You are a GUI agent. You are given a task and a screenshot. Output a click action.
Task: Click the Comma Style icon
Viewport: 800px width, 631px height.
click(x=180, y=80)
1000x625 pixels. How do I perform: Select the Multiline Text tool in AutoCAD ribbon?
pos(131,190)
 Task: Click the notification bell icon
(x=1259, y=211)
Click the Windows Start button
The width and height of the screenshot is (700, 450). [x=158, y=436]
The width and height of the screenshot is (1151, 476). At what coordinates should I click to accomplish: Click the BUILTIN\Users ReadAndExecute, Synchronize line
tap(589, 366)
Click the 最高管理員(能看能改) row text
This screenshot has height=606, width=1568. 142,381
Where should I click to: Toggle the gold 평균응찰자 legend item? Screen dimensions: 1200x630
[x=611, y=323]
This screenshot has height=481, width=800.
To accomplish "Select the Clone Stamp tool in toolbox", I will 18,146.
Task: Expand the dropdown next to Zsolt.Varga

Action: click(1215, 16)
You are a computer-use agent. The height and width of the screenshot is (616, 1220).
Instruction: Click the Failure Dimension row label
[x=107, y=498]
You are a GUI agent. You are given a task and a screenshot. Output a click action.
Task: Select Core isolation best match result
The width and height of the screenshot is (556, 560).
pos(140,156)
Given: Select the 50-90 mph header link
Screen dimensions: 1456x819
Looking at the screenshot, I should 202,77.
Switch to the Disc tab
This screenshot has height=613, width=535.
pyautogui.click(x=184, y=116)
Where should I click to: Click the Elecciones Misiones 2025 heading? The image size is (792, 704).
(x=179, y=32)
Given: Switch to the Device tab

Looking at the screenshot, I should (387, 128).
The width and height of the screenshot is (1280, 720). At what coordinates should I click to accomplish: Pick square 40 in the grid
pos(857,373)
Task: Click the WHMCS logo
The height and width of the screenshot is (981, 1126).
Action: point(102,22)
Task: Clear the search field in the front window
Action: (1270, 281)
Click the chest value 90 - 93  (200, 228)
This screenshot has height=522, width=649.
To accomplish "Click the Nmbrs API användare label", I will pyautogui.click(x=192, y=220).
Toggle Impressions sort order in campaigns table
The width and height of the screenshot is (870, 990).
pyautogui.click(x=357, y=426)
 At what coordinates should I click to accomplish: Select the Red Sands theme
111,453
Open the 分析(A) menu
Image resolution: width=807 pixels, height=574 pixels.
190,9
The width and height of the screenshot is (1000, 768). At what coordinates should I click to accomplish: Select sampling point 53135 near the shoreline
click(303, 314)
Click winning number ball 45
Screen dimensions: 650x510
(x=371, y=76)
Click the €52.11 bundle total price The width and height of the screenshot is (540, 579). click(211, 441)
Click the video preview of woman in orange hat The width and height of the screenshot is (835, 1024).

What the task requires: Each record above should be reproduced in full, exactly as it stands.

Solution to this problem:
You are a GUI agent. You are given a task and a screenshot. Output a click action.
Task: Click the Comma Style icon
Viewport: 800px width, 631px height.
click(x=180, y=80)
1000x625 pixels. How do I perform: Select the Multiline Text tool in AutoCAD ribbon?
pos(131,190)
 Task: Click the notification bell icon
(x=1259, y=211)
Click the Windows Start button
The width and height of the screenshot is (700, 450). [x=158, y=436]
The width and height of the screenshot is (1151, 476). At what coordinates should I click to accomplish: Click the BUILTIN\Users ReadAndExecute, Synchronize line
tap(589, 366)
Click the 最高管理員(能看能改) row text
This screenshot has height=606, width=1568. 142,381
Where should I click to: Toggle the gold 평균응찰자 legend item? Screen dimensions: 1200x630
[x=611, y=323]
This screenshot has height=481, width=800.
To accomplish "Select the Clone Stamp tool in toolbox", I will 18,146.
Task: Expand the dropdown next to Zsolt.Varga

Action: click(1215, 16)
You are a computer-use agent. The height and width of the screenshot is (616, 1220).
Instruction: Click the Failure Dimension row label
[x=107, y=498]
You are a GUI agent. You are given a task and a screenshot. Output a click action.
Task: Select Core isolation best match result
The width and height of the screenshot is (556, 560).
pos(140,156)
Given: Select the 50-90 mph header link
Screen dimensions: 1456x819
Looking at the screenshot, I should 202,77.
Switch to the Disc tab
This screenshot has height=613, width=535.
pyautogui.click(x=184, y=116)
Where should I click to: Click the Elecciones Misiones 2025 heading? The image size is (792, 704).
(x=179, y=32)
Given: Switch to the Device tab

Looking at the screenshot, I should (387, 128).
The width and height of the screenshot is (1280, 720). At what coordinates should I click to accomplish: Pick square 40 in the grid
pos(857,373)
Task: Click the WHMCS logo
The height and width of the screenshot is (981, 1126).
Action: point(102,22)
Task: Clear the search field in the front window
Action: (1270, 281)
Click the chest value 90 - 93  (200, 228)
This screenshot has height=522, width=649.
To accomplish "Click the Nmbrs API användare label", I will pyautogui.click(x=192, y=220).
Toggle Impressions sort order in campaigns table
The width and height of the screenshot is (870, 990).
pyautogui.click(x=357, y=426)
 At what coordinates should I click to accomplish: Select the Red Sands theme
111,453
Open the 分析(A) menu
Image resolution: width=807 pixels, height=574 pixels.
190,9
The width and height of the screenshot is (1000, 768). At what coordinates should I click to accomplish: Select sampling point 53135 near the shoreline
click(303, 314)
Click winning number ball 45
Screen dimensions: 650x510
(x=371, y=76)
Click the €52.11 bundle total price The width and height of the screenshot is (540, 579). click(211, 441)
Click the video preview of woman in orange hat The width and height of the screenshot is (835, 1024).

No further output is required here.